Even if the hypothetical is reframed and squeezed into Bostock’s framework, the outcome remains the same. Imagine that the provider provides coverage for all surgeries except for what it deems as “transition surgeries”—surgeries that alter a person’s physical traits to align with that person’s gender identity. A biological man wants a transition surgery to appear as a woman, and a biological woman wants a transition surgery to appear as a man. The surgeries for each would be different—after all, the biological man wants to look like a woman while the biological woman wants to look like a man. Each seeks to remove or add different organs and body parts. And so there are still three differences in the comparison analysis: (1) the purpose of the surgery, (2) the type of surgery involved, and (3) the person’s sex. But assuming for the sake of argument that the reason for and nature of the surgery are classified the same (alignment of one’s physical traits with one’s gender identity), coverage is denied regardless of sex. The denial turns on the reason for the procedure, not the person’s sex. Because both sexes are denied coverage, no sex discrimination occurs under Section 1557—even if Bostock’s but-for test is applied. 345Providing coverage for intersex surgeries but not for transition surgeries would not alter this conclusion. As explained above, surgeries to address intersex conditions seek to increase the harmony between a person’s body and the person’s sex. Such surgeries are fundamentally different than a surgery that seeks to reduce that harmony by altering a person’s body away from that person’s sex and into conformity with how a person seeks to express a particular gender identity.

It could be argued that the real basis for the denial of coverage is the view that a person’s physical traits must correspond with a person’s sex. And so, the argument might conclude, the insurance provider is impermissibly denying coverage based on sex. Again, however, Title IX is concerned with equal opportunity. Unlike Title VII, Title IX does not forbid ever accounting for a person’s sex. When a rule is applied equally to the sexes, no violation of Title IX occurs—even if the rule involves consideration of a person’s sex. That’s why, after all, the 1975 HEW sports regulations and 1979 interpretation were acceptable under Title IX without a statutory exemption to Title IX’s nondiscrimination requirement. Here, if the insurance provider offers coverage unless the treatment or surgery reduces the alignment of the person’s body with that person’s sex, the rule applies regardless of whether a person has a male or female sex. To be sure, sex is not entirely out of the picture. But, again, the test under Title IX and thus under Section 1557 is not whether sex was considered at all. Under Bostock’s but-for test, no sex discrimination has occured.
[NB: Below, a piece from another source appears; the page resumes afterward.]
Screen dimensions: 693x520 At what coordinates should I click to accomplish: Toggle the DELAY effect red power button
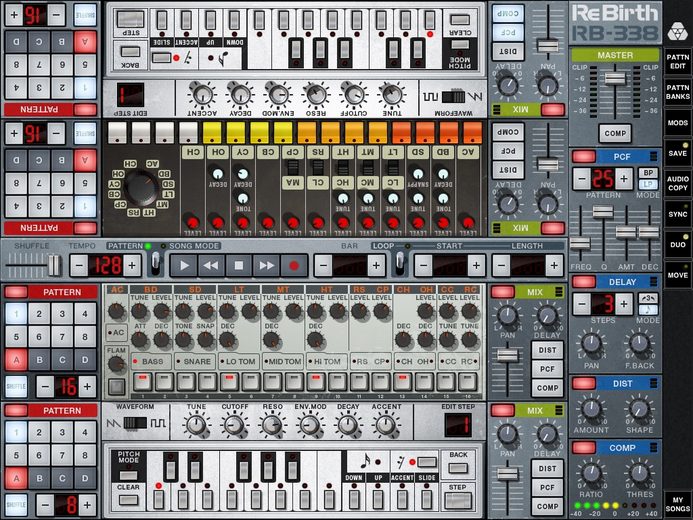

In sum, Section 1557 permits treating a person as a male or female based on that person’s biological sex. And it does not compel providing insurance coverage for medical treatments that reshape a person’s body away from alignment with that person’s sex and into conformity with how a person seeks to express a particular gender. Under that same reasoning, it does not require providing the actual surgeries or treatments either. An interpretation to the contrary—such as in HHS’s 2016 Rules, 2021 Notification, or 2023 proposed changes to its grants regulation—is without basis in law.

Conclusion

Title IX was adopted to ensure that women receive equal educational opportunities as men. It embodied the view that although women and men have immutable, biological differences, those differences should not disqualify a woman from pursuing her dreams. And it reflects the common understanding at the time of its adoption that a woman is a woman because of her sex, which is immutable. Consequently, equality based on gender identity is not the equality that Title IX promises or was created to deliver. Title IX forbids only discrimination based on sex, not discrimination based on gender identity or transgender status. Treating a person as male or female based on that person’s sex does not run afoul of that protection.